I’m wanting to buy a new tractor for personal use. A possible opportunity has presented itself to also use it for a business. If the business works out, I would make an LLC and would like to claim the tractor.

Question: can I go ahead and purchase the tractor and later add it to an LLC I create or should the LLC be created first? Multiple things have to come together for the business to work, and it may not ever happen. But I need the tractor either way and sooner would be better than later.

Thanks.
 
There may be specific tax strategies that a lawyer or CPA would recommend, but generally speaking, you can sell/give personally owned assets to an LLC (or other business/corporate entity) and the LLC can pay you for the asset, or owe you for the asset, and you've effectively transferred the accounting impact to the LLC.

So, for example, if an LLC buys a tractor for $20K, and the tractor has a 10 year life expectancy, a CPA would typical treat it as a $2K/year amortization (cost of tractor spread out over 10 years for accounting purposes).

If you bought the tractor, and then transferred it to the business six months after purchase, the CPA might treat the purchase as having a 9 year amortization.

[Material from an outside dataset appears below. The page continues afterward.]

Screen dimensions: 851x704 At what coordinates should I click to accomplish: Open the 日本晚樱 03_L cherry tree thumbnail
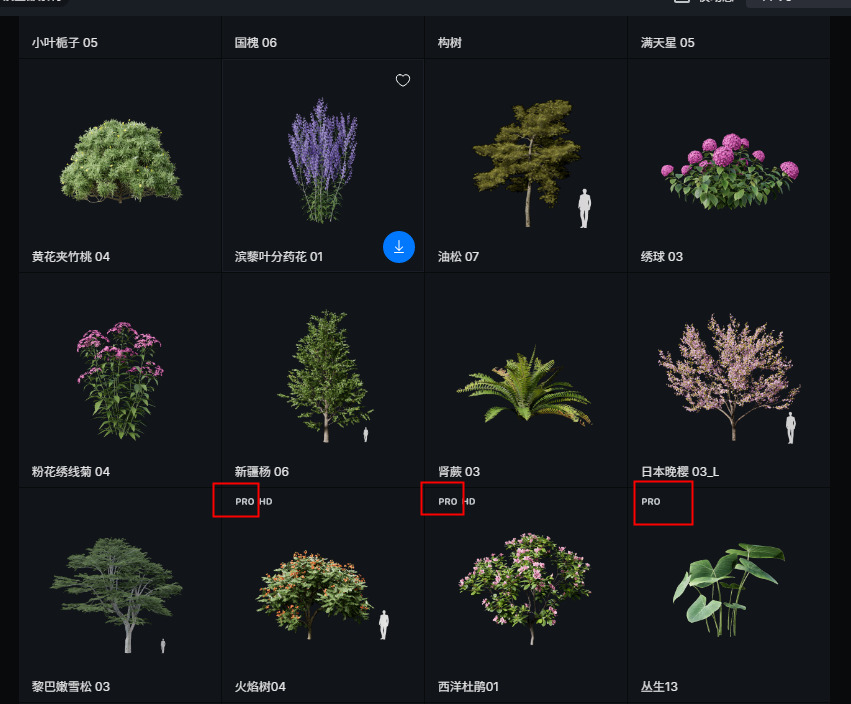[726, 376]
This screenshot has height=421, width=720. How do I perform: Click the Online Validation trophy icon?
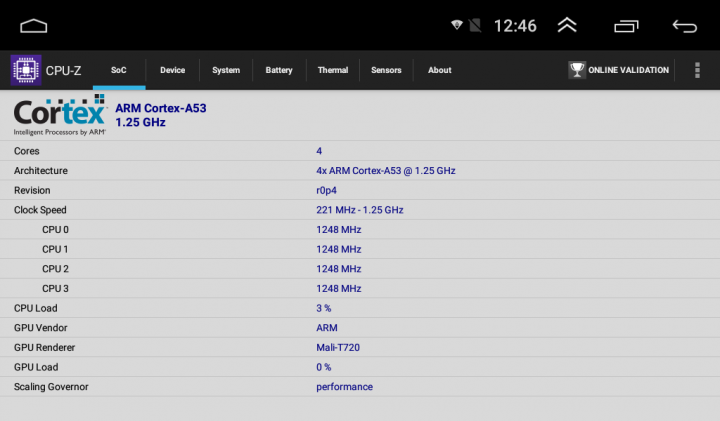(577, 70)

The LLC doesn't have to pay you cash, if it doesn't have cash to do so, or it doesn't suit your needs to do so. It can be put on the LLC books as paid in capital (just as if you had given the LLC cash as part of the start up process).

One other element to consider: If you buy it personally and finance the purchase, the interest is NOT tax deductible. If the LLC buys it and finances it, the interest IS tax deductible to the LLC as a business expense. In the personal finance situation, you can transfer the loan obligation to the LLC, even if you don't formally transfer the loan. You just have the LLC reimburse you or directly make the loan payments. The lender won't care, as long as the obligation is maintained, and this way, the interest is tax deductible. But it's important to be able to prove the tractor really is used by the LLC.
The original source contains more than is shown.